(EXTRACTED MATERIAL)
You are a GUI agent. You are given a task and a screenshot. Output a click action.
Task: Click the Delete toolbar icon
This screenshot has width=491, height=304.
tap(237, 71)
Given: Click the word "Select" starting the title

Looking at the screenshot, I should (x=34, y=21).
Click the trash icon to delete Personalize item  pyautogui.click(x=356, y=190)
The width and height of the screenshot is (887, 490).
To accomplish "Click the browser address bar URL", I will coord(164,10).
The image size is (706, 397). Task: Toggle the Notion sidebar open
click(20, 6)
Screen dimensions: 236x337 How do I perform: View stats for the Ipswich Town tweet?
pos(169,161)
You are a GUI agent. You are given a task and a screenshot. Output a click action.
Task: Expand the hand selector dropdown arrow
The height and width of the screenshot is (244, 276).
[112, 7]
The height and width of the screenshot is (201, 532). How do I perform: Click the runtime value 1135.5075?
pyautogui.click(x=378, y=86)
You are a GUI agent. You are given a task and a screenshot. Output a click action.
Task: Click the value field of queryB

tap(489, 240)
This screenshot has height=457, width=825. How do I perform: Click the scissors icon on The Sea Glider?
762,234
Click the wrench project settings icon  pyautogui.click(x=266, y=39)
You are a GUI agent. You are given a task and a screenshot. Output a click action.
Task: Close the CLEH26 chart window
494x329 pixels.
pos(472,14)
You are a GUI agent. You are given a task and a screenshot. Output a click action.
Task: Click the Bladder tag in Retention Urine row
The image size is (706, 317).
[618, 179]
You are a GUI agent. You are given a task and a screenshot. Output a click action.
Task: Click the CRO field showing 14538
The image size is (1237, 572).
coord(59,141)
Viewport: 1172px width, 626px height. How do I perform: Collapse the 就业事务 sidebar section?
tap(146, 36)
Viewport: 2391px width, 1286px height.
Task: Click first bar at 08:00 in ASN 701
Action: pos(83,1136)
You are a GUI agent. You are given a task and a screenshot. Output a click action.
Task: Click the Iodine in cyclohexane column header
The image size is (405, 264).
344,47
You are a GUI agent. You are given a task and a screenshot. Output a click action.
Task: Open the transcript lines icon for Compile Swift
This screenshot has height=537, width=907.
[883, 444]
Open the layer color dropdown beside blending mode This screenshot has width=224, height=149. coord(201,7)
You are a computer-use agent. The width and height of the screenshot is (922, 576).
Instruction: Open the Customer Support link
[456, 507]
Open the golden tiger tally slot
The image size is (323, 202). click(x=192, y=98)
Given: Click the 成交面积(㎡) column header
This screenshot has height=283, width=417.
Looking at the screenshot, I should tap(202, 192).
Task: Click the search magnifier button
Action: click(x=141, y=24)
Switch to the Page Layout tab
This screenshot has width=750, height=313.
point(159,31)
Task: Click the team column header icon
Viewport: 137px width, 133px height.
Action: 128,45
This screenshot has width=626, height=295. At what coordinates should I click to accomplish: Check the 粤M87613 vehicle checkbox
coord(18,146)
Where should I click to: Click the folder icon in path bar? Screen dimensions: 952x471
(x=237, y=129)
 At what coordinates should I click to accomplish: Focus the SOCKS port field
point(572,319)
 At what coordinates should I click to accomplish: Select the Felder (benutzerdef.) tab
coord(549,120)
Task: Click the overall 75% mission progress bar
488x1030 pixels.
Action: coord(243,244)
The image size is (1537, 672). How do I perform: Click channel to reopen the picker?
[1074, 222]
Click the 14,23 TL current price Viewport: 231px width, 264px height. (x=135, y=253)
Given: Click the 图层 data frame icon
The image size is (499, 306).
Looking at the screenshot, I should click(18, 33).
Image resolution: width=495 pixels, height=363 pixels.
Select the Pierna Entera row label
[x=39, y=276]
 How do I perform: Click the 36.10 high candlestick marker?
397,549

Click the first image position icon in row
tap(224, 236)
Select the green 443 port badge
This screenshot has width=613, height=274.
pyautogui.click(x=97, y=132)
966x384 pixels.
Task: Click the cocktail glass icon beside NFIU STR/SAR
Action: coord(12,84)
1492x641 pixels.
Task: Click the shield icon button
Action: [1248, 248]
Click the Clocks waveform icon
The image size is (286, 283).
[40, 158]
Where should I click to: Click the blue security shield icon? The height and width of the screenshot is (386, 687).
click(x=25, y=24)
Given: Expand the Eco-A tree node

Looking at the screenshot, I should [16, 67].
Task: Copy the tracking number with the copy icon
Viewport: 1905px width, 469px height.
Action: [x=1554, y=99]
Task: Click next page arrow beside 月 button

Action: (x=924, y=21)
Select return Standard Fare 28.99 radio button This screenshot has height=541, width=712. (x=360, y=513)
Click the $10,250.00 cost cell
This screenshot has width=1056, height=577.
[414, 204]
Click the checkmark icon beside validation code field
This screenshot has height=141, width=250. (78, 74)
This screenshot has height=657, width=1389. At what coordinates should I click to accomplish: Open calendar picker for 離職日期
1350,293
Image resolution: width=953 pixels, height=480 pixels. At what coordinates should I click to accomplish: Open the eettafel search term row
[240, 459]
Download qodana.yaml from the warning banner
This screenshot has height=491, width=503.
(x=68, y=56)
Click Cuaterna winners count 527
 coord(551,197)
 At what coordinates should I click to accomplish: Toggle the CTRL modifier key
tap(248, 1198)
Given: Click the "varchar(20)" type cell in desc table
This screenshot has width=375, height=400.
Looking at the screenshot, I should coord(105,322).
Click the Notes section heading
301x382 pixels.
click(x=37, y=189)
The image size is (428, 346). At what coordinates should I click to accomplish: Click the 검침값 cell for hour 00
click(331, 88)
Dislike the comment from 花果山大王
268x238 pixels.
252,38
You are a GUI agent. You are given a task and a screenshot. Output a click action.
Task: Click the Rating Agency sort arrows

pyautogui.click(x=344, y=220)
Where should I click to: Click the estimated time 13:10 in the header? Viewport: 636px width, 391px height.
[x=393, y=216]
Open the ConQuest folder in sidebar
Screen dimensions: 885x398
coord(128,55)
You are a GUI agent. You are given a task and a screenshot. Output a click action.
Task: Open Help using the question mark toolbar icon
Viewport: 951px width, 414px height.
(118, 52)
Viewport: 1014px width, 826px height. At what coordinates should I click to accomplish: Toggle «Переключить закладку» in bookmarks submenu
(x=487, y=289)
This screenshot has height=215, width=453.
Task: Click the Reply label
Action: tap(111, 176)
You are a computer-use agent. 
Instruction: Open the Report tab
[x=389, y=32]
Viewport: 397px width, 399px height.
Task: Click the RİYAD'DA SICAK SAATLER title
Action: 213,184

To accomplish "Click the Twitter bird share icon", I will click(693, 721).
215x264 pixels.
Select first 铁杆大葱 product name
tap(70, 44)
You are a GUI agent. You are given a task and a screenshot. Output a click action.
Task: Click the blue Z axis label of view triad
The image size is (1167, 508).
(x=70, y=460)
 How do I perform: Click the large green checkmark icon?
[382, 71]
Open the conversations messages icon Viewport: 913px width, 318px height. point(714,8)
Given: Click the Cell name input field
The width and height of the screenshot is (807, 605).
(End EXTRACTED MATERIAL)
§ **WHAT IS BEING ASKED**
With the line that has "The image size is (1237, 572)." as the first and the line that has "Given: Click the 图层 data frame icon" as the last, repeat exactly that run of lines above and no more.

§ **ANSWER SPACE**
The image size is (1237, 572).
coord(59,141)
Viewport: 1172px width, 626px height. How do I perform: Collapse the 就业事务 sidebar section?
tap(146, 36)
Viewport: 2391px width, 1286px height.
Task: Click first bar at 08:00 in ASN 701
Action: pos(83,1136)
You are a GUI agent. You are given a task and a screenshot. Output a click action.
Task: Click the Iodine in cyclohexane column header
The image size is (405, 264).
344,47
You are a GUI agent. You are given a task and a screenshot. Output a click action.
Task: Open the transcript lines icon for Compile Swift
This screenshot has height=537, width=907.
[883, 444]
Open the layer color dropdown beside blending mode This screenshot has width=224, height=149. coord(201,7)
You are a computer-use agent. The width and height of the screenshot is (922, 576).
Instruction: Open the Customer Support link
[456, 507]
Open the golden tiger tally slot
The image size is (323, 202). click(x=192, y=98)
Given: Click the 成交面积(㎡) column header
This screenshot has height=283, width=417.
Looking at the screenshot, I should tap(202, 192).
Task: Click the search magnifier button
Action: click(x=141, y=24)
Switch to the Page Layout tab
This screenshot has width=750, height=313.
point(159,31)
Task: Click the team column header icon
Viewport: 137px width, 133px height.
Action: 128,45
This screenshot has width=626, height=295. At what coordinates should I click to accomplish: Check the 粤M87613 vehicle checkbox
coord(18,146)
Where should I click to: Click the folder icon in path bar? Screen dimensions: 952x471
(x=237, y=129)
 At what coordinates should I click to accomplish: Focus the SOCKS port field
point(572,319)
 At what coordinates should I click to accomplish: Select the Felder (benutzerdef.) tab
coord(549,120)
Task: Click the overall 75% mission progress bar
488x1030 pixels.
Action: coord(243,244)
The image size is (1537, 672). How do I perform: Click channel to reopen the picker?
[1074, 222]
Click the 14,23 TL current price Viewport: 231px width, 264px height. (x=135, y=253)
Given: Click the 图层 data frame icon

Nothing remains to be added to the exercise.